[Trecho do documento]
......

[🏴☠️ Medo e Delírio #4] O mais literário dos esportes
Quando escritores decidem golpear não apenas suas máquinas de escrever.
🗣 Oferecimento:
A 4ª edição de 🏴☠️ Medo e Delírio é um oferecimento de Scrivener, o software que orgulhosamente utilizo para escrever meus livros ✍️.
🎧 Para ler ouvindo1: Hurricane, por Bob Dylan.
✍️ Por Matheus de Souza
26 de julho de 2024
PARIS, FRANÇA
1.
Durante a minha pré-adolescência, época esquisita da vida em que não nos sentimos mais crianças mas ao mesmo tempo ainda não somos adolescentes, meus colegas de classe me chamavam carinhosamente de Anão; e vez ou outra de Anão Cabeçudo – além de baixinho eu era franzino, o que fazia minha cabeça parecer desproporcional ao resto do corpo (juro que era isso).
Meu passado como Anão fez com que eu nunca me interessasse por lutas, tinha aquele medinho de apanhar – e certamente apanharia –, achava tudo muito sem graça e violento, de modo que por muitos anos esporte para mim foi sinônimo de futebol e Flamengo.
2.
Pouco antes do meu aniversário de 35, em maio deste ano, comecei a treinar boxe. Nos últimos anos, devido ao meu então estilo de vida nômade e a falta de disciplina (“quem quer dá um jeito!”), tornei-me uma pessoa sedentária, daquelas que sente-se ofegante ao subir um lance de escadas. Algo precisava ser feito para que comentários como “Ele era tão novo!” ou “Uma pena! Eu adorava a newsletter dele” não inundassem meu perfil no Instagram.
Nessa fase da vida, em que os 20 são apenas uma memória distante e os 40 já batem na porta, um esporte individual parecia a melhor escolha, uma vez que conforme vamos envelhecendo fica ainda mais difícil juntar uma turma para jogar futebol – e não tenho mais idade e paciência para jogadores reclamões; “Vai tomar no c*!!! Eu estava livre!!! Por que você não tocou?! Arrombado do caral**!!!” –, de modo que em um primeiro momento pensei em jogar tênis, mas desisti rapidamente da ideia porque não queria nada que envolvesse bolas, até que fui digitalmente influenciado por uma produtora de conteúdo que também mora em Paris e faz aulas de boxe com um professor brasileiro.

......

[Material de estudo]
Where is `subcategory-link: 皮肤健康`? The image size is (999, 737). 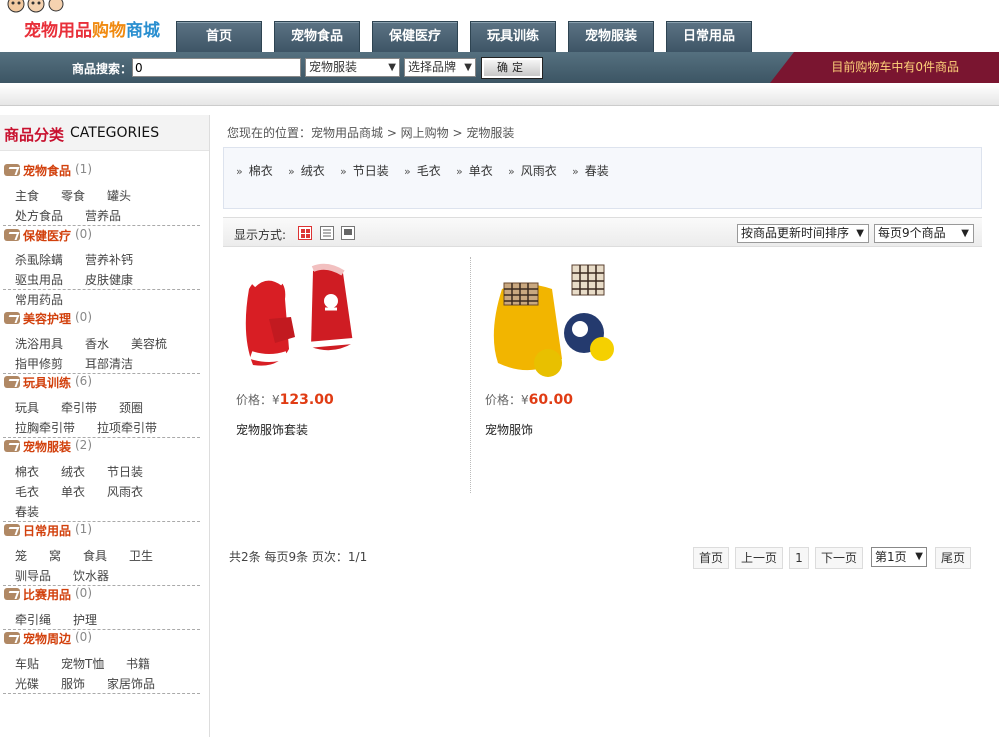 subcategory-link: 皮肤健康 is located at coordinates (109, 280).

......

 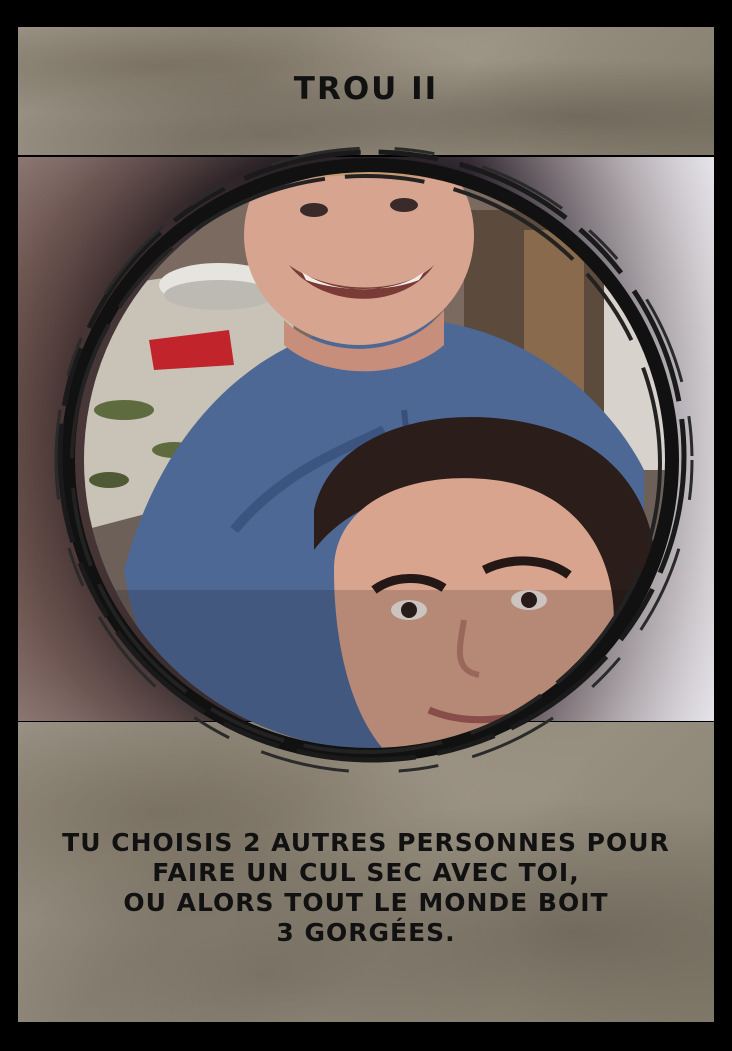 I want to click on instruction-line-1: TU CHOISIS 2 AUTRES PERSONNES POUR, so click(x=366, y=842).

......

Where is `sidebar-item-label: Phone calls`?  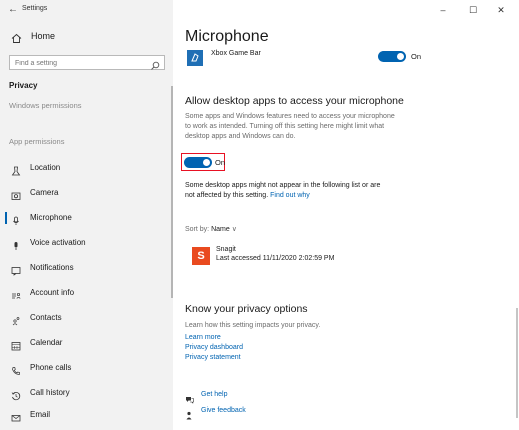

......

[Objetivo do exercício] Segundo o trecho do documento, quando quem escreve começou a treinar boxe? As entradas não têm papel nenhum nesta atividade.

[Solução] Pouco antes do aniversário de 35 anos, em maio deste ano.